Messiah College historian John Fea asks, “Where are the Trump Evangelicals?”
The last time I checked, Christians believe that lying is a sinful practice. The last time I checked, Christians stood for things that are true. With this in mind, why don’t I hear a massive chorus of evangelical Christians–especially the 81% of Christians who voted for Trump–calling the POTUS to task?
Where indeed. Why do people who believe that Jesus Christ is truth react so casually to pathological dishonesty? There are thousands of plausible answers to this question, but it draws my mind to two books in particular. One is Todd Brenneman’s Homespun Gospel. In their religious communities, evangelicals have learned to feel more than to think. Feeling a personal connection with God is characteristically evangelical. But the notion that one would think through the implications of the gospel for all areas of life is foreign to many evangelical communities.
In this anti-intellectual climate, perhaps Trump’s verbal expressions of support for Christianity outweigh the substance of his anti-Christ politics. After all, many evangelicals attend churches that serve as weekly emotional pick-me-ups rather than sites of Christian community formation. If you attend a prosperity gospel church, or a more insidious self-focused church, you’re accustomed to lies from spiritual authority figures. What’s the big deal if the president is a liar too?

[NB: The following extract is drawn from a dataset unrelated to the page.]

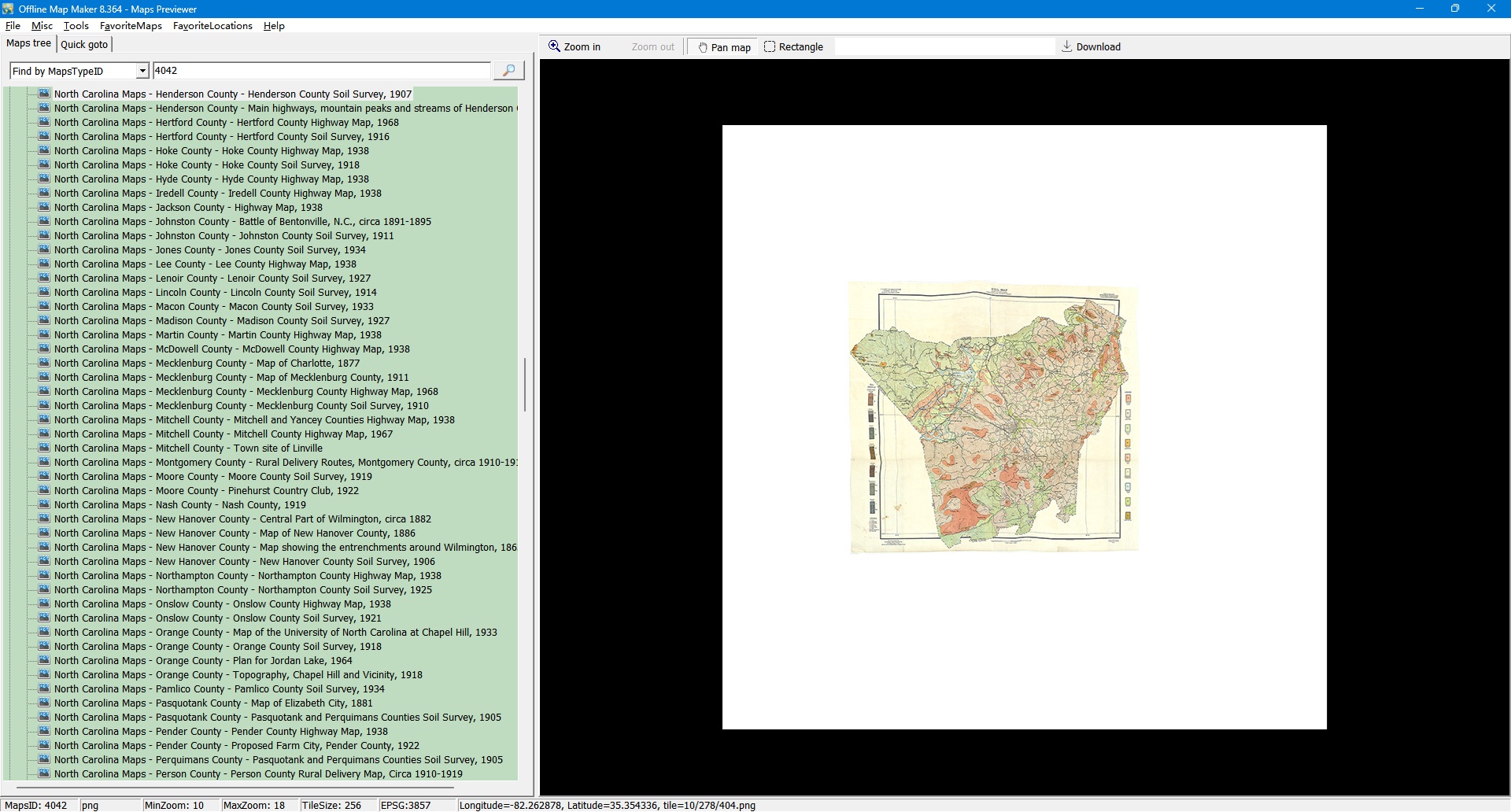The image size is (1511, 812).
Task: Click icon beside Plan for Jordan Lake, 1964
Action: [45, 661]
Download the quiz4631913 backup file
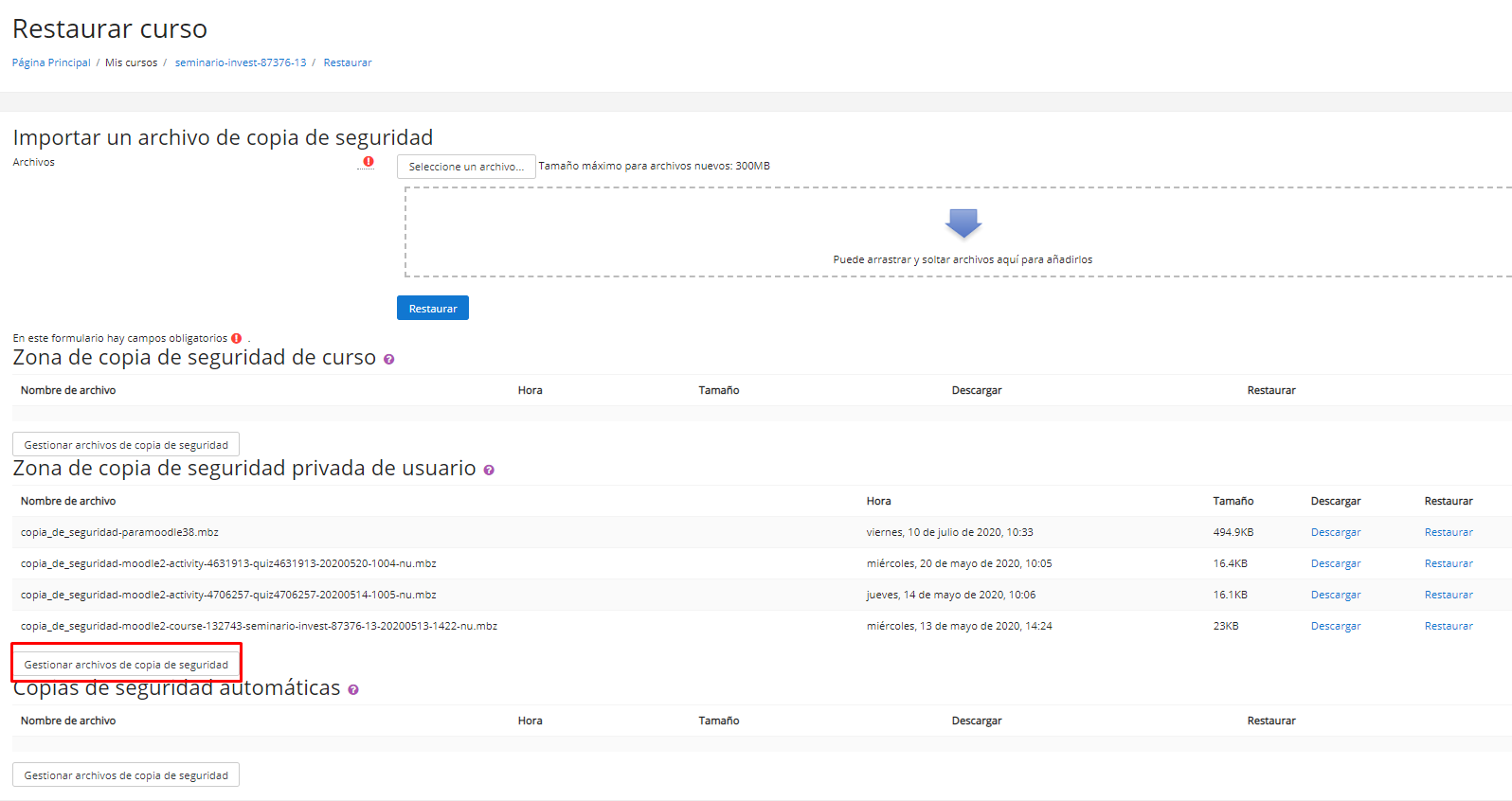This screenshot has height=801, width=1512. pos(1335,563)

The point here is not that ordinary evangelicals are consciously weighing whether or not to support an alternative reality made of lies. (“Christian” Right political leaders are doing that, but that’s another story). Instead, ordinary evangelicals are living in religious and social contexts that make it very hard for them to discern facts. They are desperately confused about what is true and who (and what) to believe.
This brings to mind Molly Worthen’s book, Apostles of Reason: The Crisis of Authority in American Evangelicalism. Evangelicals claim the Bible as their final authority, but who gets to interpret it? In the end, is it not the individual, alone before God? Who is in charge? And what role does reason play? Are science and faith compatible? Should evangelicals lacking traditional qualifications in a field be trusted over credentialed experts who are not evangelicals? Worthen writes,
It is evangelicals’ ongoing crisis of authority—their struggle to reconcile reason with revelation, heart with head, and private piety with the public square—that best explains their anxiety and their animosity toward intellectual life.
Anxiety really is the right word. In the face of these confusing questions, I’ve seen many ordinary evangelicals throw up their hands in frustration. While they hold fast to their basic faith claims, in broader questions of public life they effectively become postmodernists, insisting that it is too difficult to know what is true. I’m not talking here about the idea that we’re all culturally located and bring our own biases to a text. This evangelical postmodernism is a debilitating confusion that makes it difficult to understand or trust the very processes of knowledge-production in the contemporary world.
So they rely on trusted evangelical gatekeepers to guide them. But to an extent that is not clear to ordinary evangelicals, these gatekeepers are often semi-closeted political activists whose primary allegiance is to Republican politics rather than Christian faith.
During the campaign, ordinary evangelicals learned that it was ok to vote for Donald Trump because he had recently had a conversion experience. He had, in other words, become an evangelical. Many evangelicals probably didn’t know from where the story came. It was simply too good to be false. Trump met with the heretical prosperity gospel televangelist Paula White, and she declared that he had become a believer. (By the way, I’m sure he is a believer in her gospel.) The political activist and family guru James Dobson not-so-subtly passed this story along, and soon it was common knowledge in evangelical circles. And after all, if the grandfatherly Dobson, who had dispensed so much wisdom to evangelical families over the decades, believed Trump’s conversion was real, wasn’t that evidence enough?
This all sounds rather condescending, but the alternative interpretation—that ordinary evangelicals know full well what they are doing—implies something far worse.